- Task directions -
Could you give the data below again exactly, apart from the pictures?

- Data to use -
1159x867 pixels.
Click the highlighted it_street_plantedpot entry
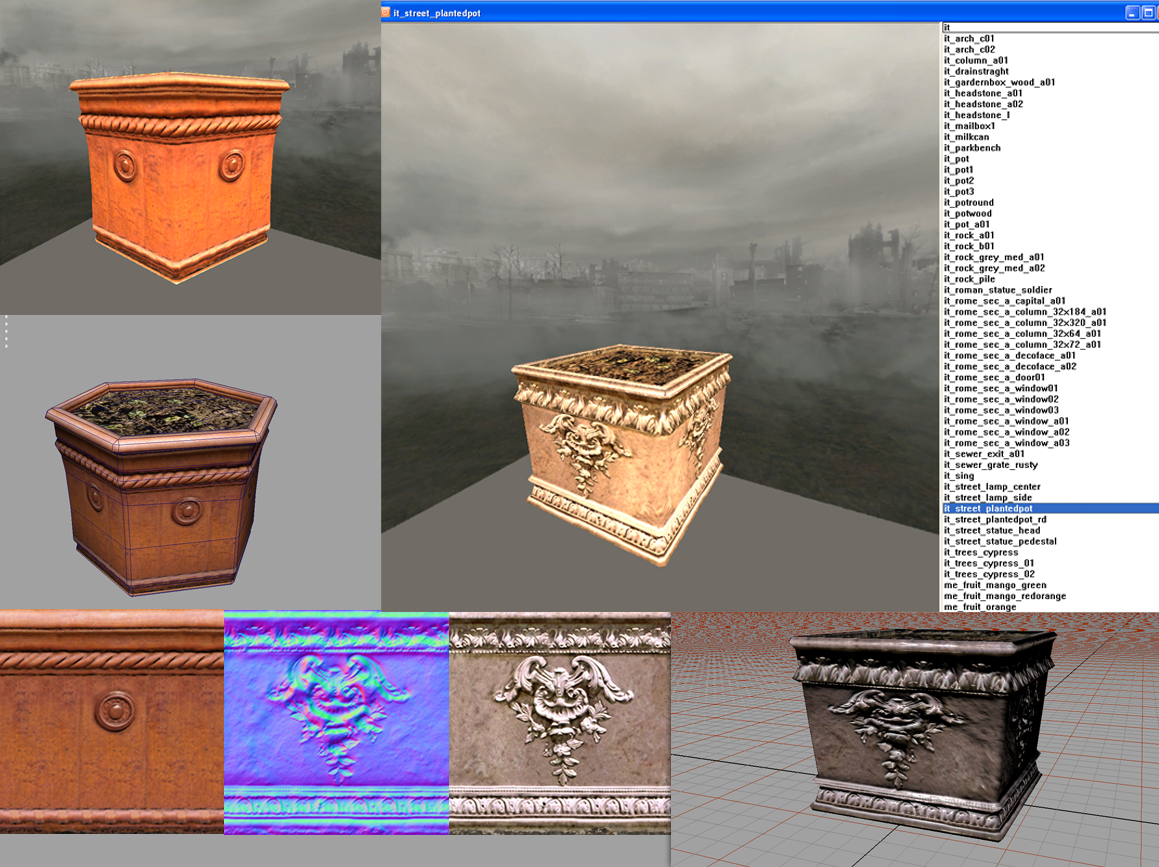coord(988,509)
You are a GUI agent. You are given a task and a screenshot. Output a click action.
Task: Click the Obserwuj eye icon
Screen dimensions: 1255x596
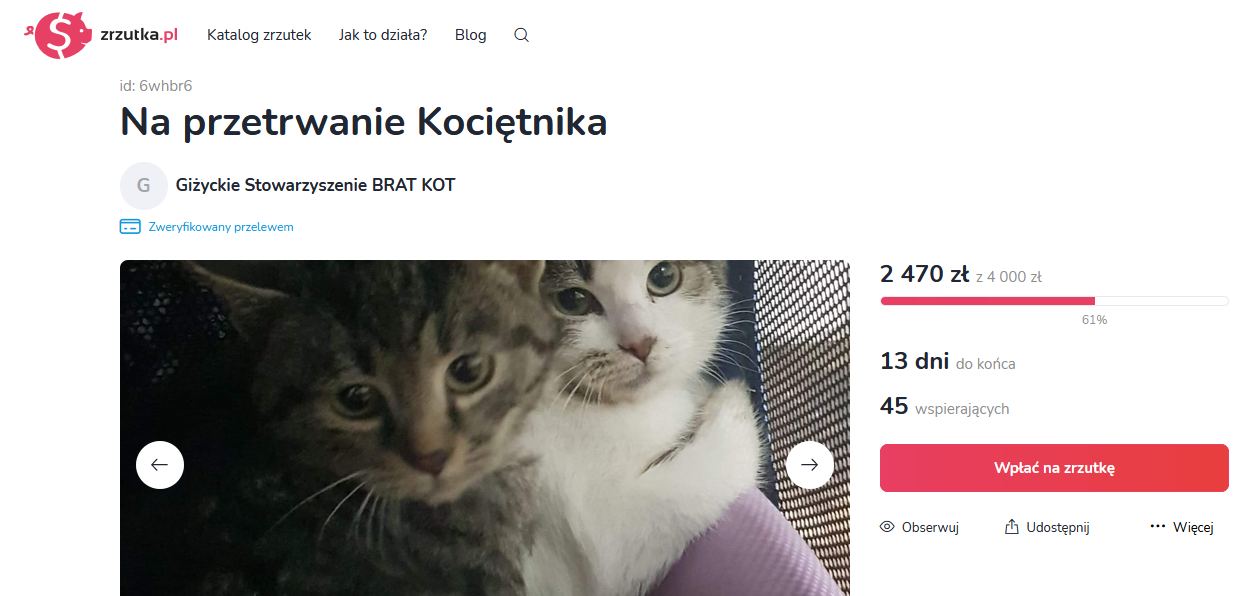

- Output for this task -
1159x867 pixels.
Click the highlighted it_street_plantedpot entry
coord(988,509)
You are a GUI agent. You are given a task and a screenshot. Output a click action.
Task: Click the Obserwuj eye icon
Screen dimensions: 1255x596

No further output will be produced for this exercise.